Meeting the Storm: The University of Wisconsin Flexible Option
From Information Access to Information Utilization
While education has always been a mix of providing access to information and nurturing the intellectual and analytical tools to work with information, this same mix is no longer relevant. Students now have virtually all the information we have as faculty; little value remains in an education based on providing access to information, per se. We are all, in fact, awash in information, shifting the value from information access to information utilization through analysis and engagement. Education must focus on helping students navigate the sea of information: learning how to distinguish the good from the bad, how to combine and apply information to answer questions about themselves and the world around them and how to develop new information through research and critical examination.
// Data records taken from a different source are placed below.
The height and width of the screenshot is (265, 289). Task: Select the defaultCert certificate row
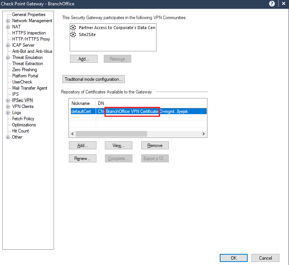[81, 111]
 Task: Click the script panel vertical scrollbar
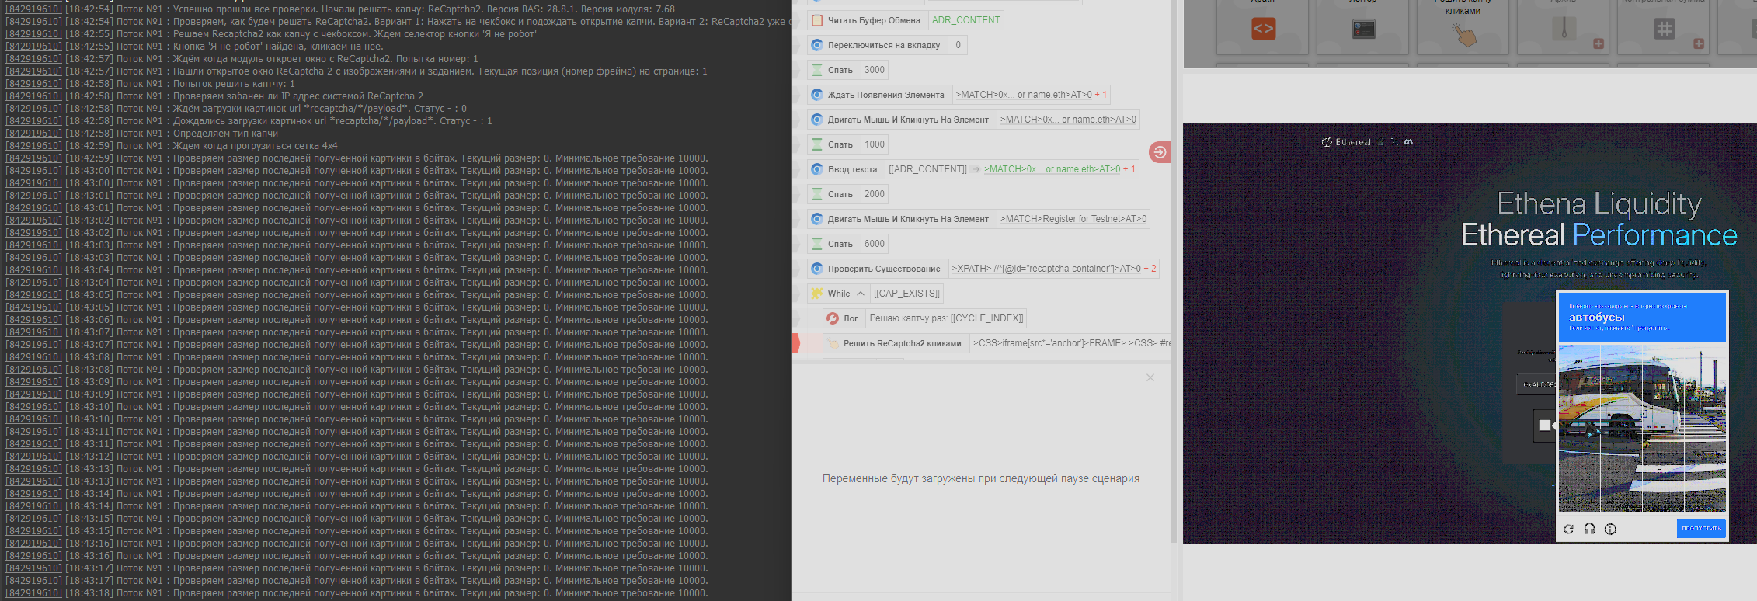coord(1173,272)
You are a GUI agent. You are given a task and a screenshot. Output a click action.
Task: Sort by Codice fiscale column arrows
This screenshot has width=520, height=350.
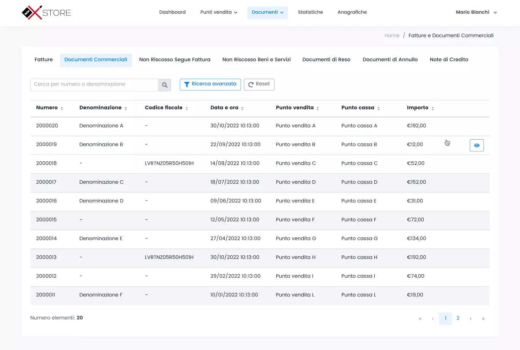tap(187, 108)
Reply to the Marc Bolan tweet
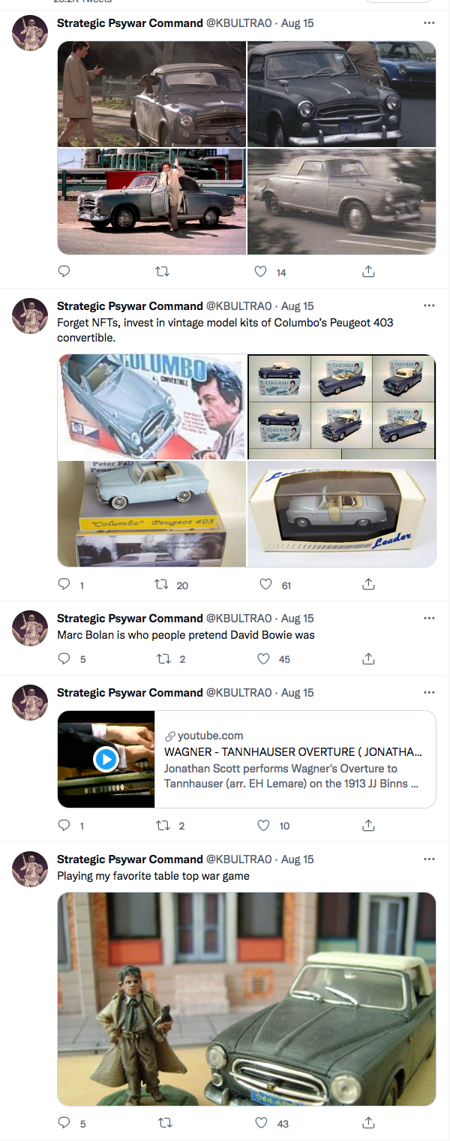 click(65, 659)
Learning science and educational research has given us two axioms about how people learn:
- Different people learn differently, not only in terms of pace but in terms of learning style;
- All students learn best under conditions in which they actively engage with learning material and when they understand and work towards clear learning outcomes.
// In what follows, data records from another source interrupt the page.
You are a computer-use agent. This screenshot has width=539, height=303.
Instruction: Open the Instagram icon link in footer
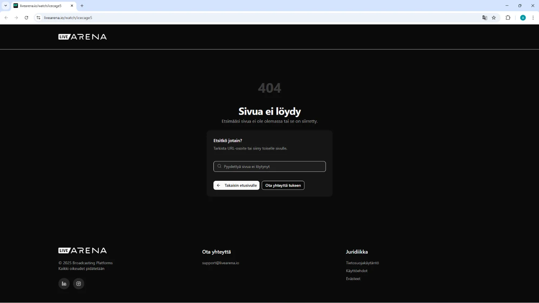[79, 284]
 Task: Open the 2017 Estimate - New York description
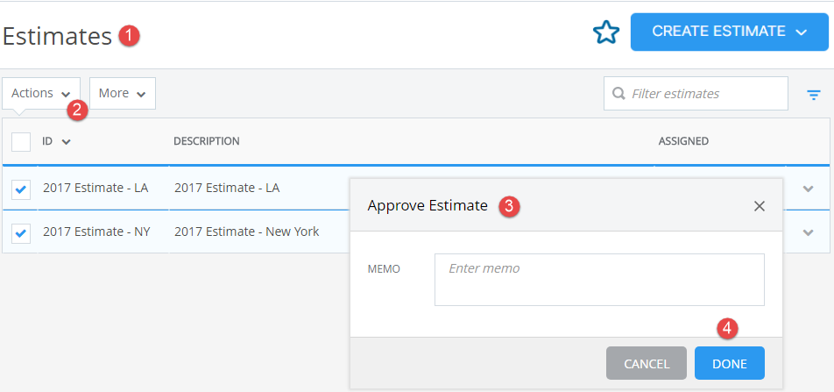(247, 232)
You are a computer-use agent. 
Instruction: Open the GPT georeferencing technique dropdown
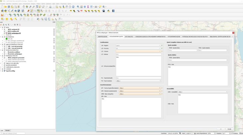(x=140, y=88)
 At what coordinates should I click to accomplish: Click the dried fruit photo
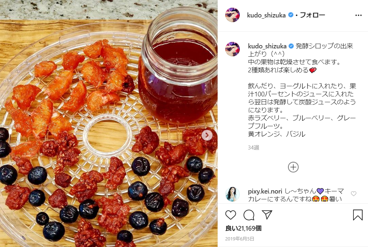coord(109,123)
Although we have had research evidence for these truisms for several decades or more, it is only recently that current technologies allow us to build effective and scalable models of education around them.
UW Flexible Option: A Competency-Based Approach to Higher Education Delivery
Currently under development, the UW Flexible Option (or UW Flex), is a portfolio of degrees, certificates and courses drawn primarily from the existing program array in the University of Wisconsin System. UW Flex programs will be offered in formats that are self-paced, competency-based and built on learning science and best-practice educational principles. UW Flex targets adult and nontraditional students — individuals who juggle family and work and who are bound by schedules and locations that do not easily adapt to traditional academic parameters.
Rather than taking a set of courses within designated semesters, students progress toward degrees by demonstrating mastery over designated learning outcomes — competencies — that define what students need to know and do to qualify for those degrees. UW Flex is defined by these features:
- Learning and demonstration of learning are uncoupled from instructional activities.
- Competencies and student learning assessment are, at the core, guided by UW’s liberal education Shared Learning Goals.
- Degree progress is personalized through maximum schedule flexibility, and students can enter programs at levels appropriate to them.
- Students are encouraged to use free and online learning resources (MOOCs, etc.) liberally, while the “curation” and evaluation of these resources remain under the quality oversight of UW faculty.
- Pricing structures are flexible and allow students to pay only for what they use.
- UW Flex programs will be developed in areas that serve the public interest, including areas of strong student demand and areas of economic growth and development in Wisconsin and beyond.
New Roles — and Old — for Faculty and Staff
UW faculty will develop the competency sets for each UW Flex degree or certificate program and identify appropriate performance standards and the corresponding assessments to test students’ competency mastery. Assessments will range from traditional exams to rubric-based evaluations of student work to observational analyses in structured environments. Strong mentoring and tutorial support for students enrolled in UW Flex programs will be provided by both faculty and professional advisors to help students meet their educational goals. A high-touch, proactive and “wrap around” advising model will be based on educational best practices known to be effective for the types of students that are being targeted. Obtaining a degree through the Flex Option will not be easier, or “less than,” a traditional UW degree. Students will demonstrate mastery over program competencies determined by the same faculty and institutions that grant all other University of Wisconsin degrees.
As these two articles suggest, the higher education transformation is being driven by a perfect storm. Public higher education has always aspired to provide education for the public good, an education that helps an ever-more diverse range of learners improve their lives and the world around them. Faculty and staff throughout the UW System are meeting this storm and emerging with an educational model that uses learning science and technologies to further realize these aspirations — focusing squarely on cost-effective, personalized student learning and engagement.